Delayed Freezing and Premature Thawing Analysis
In the freezing point results, we have explained how AFP molecules adhere to the crystal's surface and inhibit ice crystal development. Thus, the freezing point of porous media is lowered to a new freezing point by preventing the creation of ice crystals. This is also true for the lower ice nucleation initiation temperature. Here, we quantify this observation with ‘Delayed Freezing (TD),’ where the difference between the ice nucleation initiation (Tini) and ice nucleation completion (Tinc) have been calculated by using Eq. (3). From Fig. 6, where the vertical axis shows the delayed freezing, the observations for the maximum delay in the freezing temperature for sample S1 can again be seen to be varying and peaking in for the day 15th with a value of 1.25 0C when the microbial culture S1 had a maximum of the protein concentrations recorded in the extracellular solution of culture. Comparatively, the water soil control had a TD of only 0.51 0C, which is a much faster process for freezing to complete. For culture S2, the maximum TD temperature of 1.20 0C was found for Day 15, whereas the maximum TD temperature for culture S3 was 1.15 0C on Day 18. Notably, for each S1, S2, and S3-mixed soil, the lowest freezing point and delayed freezing value were observed on the same day, which coincides with the knowledge that the AFPs control ice crystal growth to a much lower freezing point.

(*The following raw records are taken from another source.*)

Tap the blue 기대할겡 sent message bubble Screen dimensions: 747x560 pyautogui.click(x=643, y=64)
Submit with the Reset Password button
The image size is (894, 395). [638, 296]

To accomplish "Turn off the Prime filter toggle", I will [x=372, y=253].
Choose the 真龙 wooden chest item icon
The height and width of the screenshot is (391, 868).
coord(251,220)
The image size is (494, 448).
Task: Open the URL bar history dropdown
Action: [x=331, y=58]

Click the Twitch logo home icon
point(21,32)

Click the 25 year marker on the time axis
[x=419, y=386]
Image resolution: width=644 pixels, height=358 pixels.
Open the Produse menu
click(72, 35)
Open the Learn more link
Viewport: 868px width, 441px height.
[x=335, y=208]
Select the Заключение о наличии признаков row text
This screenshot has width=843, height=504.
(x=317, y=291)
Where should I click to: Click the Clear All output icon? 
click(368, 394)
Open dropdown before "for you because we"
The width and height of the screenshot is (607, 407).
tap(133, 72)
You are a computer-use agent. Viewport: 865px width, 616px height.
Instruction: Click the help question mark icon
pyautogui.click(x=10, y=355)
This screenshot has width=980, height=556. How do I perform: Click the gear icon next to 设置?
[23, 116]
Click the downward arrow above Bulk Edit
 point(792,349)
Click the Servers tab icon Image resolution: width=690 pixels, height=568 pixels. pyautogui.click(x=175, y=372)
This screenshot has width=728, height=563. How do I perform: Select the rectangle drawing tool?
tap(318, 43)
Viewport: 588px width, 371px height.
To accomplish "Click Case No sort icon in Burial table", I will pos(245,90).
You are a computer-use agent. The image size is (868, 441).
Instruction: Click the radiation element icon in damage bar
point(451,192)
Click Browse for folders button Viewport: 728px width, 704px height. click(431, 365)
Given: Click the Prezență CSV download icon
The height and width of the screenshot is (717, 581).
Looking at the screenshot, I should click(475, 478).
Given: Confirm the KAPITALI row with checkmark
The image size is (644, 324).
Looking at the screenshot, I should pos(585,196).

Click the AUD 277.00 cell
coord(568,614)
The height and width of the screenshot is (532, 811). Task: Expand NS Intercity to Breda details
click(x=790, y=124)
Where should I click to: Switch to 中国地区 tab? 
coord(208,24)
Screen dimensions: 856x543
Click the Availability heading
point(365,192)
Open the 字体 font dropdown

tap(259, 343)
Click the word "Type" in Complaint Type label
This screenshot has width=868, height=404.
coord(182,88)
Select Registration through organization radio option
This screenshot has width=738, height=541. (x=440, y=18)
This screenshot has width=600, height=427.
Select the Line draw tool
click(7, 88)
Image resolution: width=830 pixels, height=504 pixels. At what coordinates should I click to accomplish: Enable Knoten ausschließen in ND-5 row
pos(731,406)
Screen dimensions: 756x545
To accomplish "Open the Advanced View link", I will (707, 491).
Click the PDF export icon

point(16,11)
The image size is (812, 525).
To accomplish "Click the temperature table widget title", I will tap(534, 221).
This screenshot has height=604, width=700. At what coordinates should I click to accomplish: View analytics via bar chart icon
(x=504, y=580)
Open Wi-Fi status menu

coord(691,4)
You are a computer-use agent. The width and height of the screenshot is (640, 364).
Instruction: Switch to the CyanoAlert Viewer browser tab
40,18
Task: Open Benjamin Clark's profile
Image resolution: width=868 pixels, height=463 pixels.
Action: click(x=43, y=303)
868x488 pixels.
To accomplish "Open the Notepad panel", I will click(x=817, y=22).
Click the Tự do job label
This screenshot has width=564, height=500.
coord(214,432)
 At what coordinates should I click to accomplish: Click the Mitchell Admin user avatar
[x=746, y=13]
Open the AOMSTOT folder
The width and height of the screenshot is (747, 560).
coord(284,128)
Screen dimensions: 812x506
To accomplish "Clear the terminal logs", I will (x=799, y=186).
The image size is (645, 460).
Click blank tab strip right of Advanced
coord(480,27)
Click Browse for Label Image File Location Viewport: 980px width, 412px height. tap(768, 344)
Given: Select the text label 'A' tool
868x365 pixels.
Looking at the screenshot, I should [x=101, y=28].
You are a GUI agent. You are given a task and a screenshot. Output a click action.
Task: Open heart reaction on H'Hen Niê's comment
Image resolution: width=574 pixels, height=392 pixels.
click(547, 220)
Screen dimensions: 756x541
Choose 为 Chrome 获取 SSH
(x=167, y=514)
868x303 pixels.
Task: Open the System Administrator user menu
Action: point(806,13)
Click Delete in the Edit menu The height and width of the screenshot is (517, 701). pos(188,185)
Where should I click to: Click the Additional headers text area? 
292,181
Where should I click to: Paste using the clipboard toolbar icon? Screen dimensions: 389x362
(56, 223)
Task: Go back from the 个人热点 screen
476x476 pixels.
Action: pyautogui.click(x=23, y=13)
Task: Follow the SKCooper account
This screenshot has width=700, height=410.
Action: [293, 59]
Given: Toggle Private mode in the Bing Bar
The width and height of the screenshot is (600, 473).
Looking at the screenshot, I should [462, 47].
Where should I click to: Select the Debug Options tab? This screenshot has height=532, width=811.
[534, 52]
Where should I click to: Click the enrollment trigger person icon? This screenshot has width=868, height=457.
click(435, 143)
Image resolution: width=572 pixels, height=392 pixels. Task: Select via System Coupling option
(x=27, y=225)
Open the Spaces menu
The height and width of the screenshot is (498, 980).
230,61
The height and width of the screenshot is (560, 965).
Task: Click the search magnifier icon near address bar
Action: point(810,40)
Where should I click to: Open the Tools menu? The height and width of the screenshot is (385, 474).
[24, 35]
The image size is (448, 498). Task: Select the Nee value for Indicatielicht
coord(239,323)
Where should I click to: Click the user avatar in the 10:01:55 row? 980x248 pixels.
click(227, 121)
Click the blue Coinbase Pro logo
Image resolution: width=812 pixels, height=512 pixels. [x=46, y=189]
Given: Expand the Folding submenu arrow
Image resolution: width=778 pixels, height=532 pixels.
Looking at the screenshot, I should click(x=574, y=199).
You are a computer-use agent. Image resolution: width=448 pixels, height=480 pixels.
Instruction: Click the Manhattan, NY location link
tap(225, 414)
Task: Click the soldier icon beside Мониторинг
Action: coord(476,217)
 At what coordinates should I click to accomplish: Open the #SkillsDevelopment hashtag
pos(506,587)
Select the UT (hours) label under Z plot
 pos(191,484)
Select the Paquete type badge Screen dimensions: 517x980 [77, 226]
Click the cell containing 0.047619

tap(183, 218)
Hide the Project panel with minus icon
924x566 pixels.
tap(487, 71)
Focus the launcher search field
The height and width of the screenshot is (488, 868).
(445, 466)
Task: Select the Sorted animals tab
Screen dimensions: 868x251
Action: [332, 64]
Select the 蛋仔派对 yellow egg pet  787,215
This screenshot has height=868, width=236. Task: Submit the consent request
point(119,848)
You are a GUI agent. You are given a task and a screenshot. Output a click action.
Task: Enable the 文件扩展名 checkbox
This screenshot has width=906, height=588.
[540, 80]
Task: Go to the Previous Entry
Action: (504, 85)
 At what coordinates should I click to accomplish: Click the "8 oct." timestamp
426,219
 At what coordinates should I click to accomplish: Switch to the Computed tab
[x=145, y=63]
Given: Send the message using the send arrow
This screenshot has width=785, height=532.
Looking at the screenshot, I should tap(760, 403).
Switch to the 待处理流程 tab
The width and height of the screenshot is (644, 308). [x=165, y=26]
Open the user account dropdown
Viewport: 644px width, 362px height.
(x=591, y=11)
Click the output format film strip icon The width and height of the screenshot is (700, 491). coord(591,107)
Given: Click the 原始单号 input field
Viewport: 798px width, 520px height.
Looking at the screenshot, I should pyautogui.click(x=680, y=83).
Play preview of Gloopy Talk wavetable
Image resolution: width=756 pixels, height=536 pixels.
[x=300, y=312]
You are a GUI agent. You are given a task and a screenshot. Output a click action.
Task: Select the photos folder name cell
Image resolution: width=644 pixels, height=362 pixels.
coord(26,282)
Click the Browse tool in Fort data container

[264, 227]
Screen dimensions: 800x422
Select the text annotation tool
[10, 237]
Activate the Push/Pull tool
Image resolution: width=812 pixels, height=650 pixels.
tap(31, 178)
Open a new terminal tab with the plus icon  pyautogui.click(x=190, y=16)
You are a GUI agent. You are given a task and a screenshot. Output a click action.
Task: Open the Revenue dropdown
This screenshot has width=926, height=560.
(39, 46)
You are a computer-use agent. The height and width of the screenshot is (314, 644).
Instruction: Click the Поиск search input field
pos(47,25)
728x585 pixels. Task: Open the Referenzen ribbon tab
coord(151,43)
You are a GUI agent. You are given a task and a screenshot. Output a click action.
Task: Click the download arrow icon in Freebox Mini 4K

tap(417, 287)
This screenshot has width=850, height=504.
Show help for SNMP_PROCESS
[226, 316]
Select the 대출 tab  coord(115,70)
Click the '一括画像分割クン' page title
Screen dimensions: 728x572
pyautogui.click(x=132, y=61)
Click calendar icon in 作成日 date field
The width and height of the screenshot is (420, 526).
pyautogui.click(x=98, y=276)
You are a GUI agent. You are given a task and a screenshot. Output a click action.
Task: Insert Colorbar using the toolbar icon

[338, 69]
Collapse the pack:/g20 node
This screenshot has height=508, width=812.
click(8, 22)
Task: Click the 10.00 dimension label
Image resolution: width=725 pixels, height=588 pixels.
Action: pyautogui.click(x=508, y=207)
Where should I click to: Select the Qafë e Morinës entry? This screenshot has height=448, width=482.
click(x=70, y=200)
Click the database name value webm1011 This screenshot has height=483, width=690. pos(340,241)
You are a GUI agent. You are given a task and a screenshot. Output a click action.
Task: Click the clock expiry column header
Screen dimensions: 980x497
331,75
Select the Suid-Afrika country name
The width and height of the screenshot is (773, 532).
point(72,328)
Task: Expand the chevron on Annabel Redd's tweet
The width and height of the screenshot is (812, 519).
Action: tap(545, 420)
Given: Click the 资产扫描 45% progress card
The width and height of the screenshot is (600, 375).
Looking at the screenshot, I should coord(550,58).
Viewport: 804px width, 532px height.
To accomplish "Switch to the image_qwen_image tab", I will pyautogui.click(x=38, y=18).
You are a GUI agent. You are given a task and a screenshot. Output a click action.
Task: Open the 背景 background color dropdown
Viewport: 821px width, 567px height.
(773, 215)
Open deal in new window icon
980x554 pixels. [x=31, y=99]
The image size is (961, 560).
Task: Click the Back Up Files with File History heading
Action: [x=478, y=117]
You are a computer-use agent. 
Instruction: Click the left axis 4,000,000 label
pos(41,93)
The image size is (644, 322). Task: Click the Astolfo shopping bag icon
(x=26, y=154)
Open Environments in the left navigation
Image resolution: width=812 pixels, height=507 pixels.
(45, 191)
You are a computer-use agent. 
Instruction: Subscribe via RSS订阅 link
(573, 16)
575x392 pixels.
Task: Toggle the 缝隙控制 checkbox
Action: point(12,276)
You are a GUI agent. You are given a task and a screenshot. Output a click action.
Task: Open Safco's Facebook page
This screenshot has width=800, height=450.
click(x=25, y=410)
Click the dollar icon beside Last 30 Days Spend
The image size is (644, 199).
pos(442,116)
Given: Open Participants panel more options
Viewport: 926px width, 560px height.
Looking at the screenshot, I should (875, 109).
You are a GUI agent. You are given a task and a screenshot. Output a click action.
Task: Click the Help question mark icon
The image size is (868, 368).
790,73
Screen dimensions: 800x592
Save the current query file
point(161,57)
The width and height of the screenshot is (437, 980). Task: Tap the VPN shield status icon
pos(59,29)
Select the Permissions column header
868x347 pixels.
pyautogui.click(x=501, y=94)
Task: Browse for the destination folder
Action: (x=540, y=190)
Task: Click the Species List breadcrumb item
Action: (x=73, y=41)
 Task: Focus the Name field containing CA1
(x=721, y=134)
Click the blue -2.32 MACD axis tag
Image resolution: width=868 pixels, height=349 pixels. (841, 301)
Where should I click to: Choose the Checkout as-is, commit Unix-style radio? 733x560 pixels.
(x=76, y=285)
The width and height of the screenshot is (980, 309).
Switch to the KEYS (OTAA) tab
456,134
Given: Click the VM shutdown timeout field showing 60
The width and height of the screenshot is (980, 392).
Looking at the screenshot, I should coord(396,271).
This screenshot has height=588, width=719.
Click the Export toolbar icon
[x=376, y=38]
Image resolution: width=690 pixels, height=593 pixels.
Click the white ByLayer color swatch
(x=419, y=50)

Similar to the delayed freezing, for the manuscript’s reference, the difference between the thawing initiation and thawing completion has been termed ‘Premature Thawing (TP)’ and has been calculated using Eq. (4). The water-soil control recorded a thermal gap of 1.72 0C between its thawing initiation at -1.69 0C and thawing completion at 0.03 0C (Fig. 6). Conversely, the culture test samples have higher Premature Thawing. For culture S1, each sample from a different growth phase showed a TP of 2.75 0C or above. The premature thawing characteristic for S2 showed a TP of 2.43 0C or above; for S3, the TP was recorded at 2 0C or above.